頭の中で人形が示した数字をカウントダウンしながら、
刃を振り下ろすタイミングを図る。
僕は当然ながら剣技など身につけていないし、
モンスターと戦った経験も僅かだ。
だから決して「複雑な剣の振り方」を
してはいけないと思っていた。
刃物を振り回すのが駄目というのは、
日本人なら誰しもが、
子供の頃から口酸っぱく教育されることだ。
なぜなら単純に、刃物の扱いはとても難しく、
慣れない者が扱うと本当に危険だからである。
そう、それはいかにモンスターが跋扈し、
未知の領域へ挑む冒険者たちがいる世界に
飛ばされてきたとしても、不変の事実なのだ。
剣の稽古も、刃物の取扱いも習ったことがない者が
いきなり刃物を振り回しては絶対にいけなかった。
僕が軽率にも剣を無闇に振るえば、
隣にいる淡雪に怪我を負わせてしまうかもしれないし、
自分だって無事で済むか分からない。
小剣とはいえ、それなりに重量がある。
重さに負けて誤って、他人どころか自分の体を
切ってしまうことだって十分にありえた。
だから僕は出来るだけシンプルな行動をするよう心がける。
重力に逆らわずに上から下に全力で振り下ろす。
それだけである。

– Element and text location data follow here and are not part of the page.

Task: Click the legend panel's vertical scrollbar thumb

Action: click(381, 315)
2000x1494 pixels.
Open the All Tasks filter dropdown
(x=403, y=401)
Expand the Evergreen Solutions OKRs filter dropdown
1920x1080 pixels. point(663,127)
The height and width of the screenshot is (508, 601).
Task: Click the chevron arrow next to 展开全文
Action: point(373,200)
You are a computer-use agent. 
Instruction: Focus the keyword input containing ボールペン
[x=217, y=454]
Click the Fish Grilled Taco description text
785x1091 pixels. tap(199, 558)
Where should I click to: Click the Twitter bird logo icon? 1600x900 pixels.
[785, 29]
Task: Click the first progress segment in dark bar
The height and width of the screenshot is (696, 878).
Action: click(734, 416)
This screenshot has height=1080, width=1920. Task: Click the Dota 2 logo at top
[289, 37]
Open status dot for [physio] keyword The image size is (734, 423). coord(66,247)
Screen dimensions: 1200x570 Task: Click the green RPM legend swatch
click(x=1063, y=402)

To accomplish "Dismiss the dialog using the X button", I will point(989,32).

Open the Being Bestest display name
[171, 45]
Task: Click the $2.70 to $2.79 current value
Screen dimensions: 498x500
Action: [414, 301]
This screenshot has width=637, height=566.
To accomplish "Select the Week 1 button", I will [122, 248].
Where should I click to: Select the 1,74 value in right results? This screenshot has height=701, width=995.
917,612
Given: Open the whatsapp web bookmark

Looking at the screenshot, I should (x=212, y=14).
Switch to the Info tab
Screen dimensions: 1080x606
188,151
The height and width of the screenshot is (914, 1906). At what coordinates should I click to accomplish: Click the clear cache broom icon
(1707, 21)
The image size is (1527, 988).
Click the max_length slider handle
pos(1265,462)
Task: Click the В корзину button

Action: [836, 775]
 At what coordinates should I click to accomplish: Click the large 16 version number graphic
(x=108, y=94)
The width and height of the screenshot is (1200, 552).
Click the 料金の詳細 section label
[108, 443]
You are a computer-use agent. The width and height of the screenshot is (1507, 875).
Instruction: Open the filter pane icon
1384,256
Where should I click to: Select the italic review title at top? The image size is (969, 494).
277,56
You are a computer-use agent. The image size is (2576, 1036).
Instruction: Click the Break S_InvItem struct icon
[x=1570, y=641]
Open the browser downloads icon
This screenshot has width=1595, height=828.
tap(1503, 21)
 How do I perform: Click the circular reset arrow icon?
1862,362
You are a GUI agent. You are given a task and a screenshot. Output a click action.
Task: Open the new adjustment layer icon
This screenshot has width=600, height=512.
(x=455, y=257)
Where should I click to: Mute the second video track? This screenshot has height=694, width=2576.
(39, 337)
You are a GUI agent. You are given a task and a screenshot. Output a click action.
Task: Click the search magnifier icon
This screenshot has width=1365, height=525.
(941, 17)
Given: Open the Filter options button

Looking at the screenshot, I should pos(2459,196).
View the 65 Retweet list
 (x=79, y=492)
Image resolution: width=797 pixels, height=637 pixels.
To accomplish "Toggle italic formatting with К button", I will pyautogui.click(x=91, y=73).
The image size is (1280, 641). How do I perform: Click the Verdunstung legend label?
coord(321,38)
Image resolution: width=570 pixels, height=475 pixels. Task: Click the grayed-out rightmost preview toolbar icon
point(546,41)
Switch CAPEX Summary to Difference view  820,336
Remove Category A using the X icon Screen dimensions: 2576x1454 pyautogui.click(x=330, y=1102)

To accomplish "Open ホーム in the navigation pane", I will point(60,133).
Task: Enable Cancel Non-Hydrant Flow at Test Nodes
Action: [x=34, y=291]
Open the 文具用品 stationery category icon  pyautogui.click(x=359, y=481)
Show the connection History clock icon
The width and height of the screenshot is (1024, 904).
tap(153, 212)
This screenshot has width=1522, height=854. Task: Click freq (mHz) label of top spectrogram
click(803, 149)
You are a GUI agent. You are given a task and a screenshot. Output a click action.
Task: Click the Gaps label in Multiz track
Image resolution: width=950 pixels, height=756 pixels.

そうすれば力のない僕でも、
ある程度の攻撃力になるだろうし、難しい技術も必要ない。
また、足は大の字に開いておかなければならない。
誤って足先に刃を振り下ろしてしまえば、
軽く指の1、2本は飛んでしまうのだから。
その様なわけで、僕はただ足を開き、
大上段に小剣を振り上げたまま時を待った。
これが今僕ができる精いっぱいの「剣技」なのである。
そうして、僅か数秒を何時間にも感じ始めた時、
ついに青いゼリーの塊がゆっくりとその姿を現した。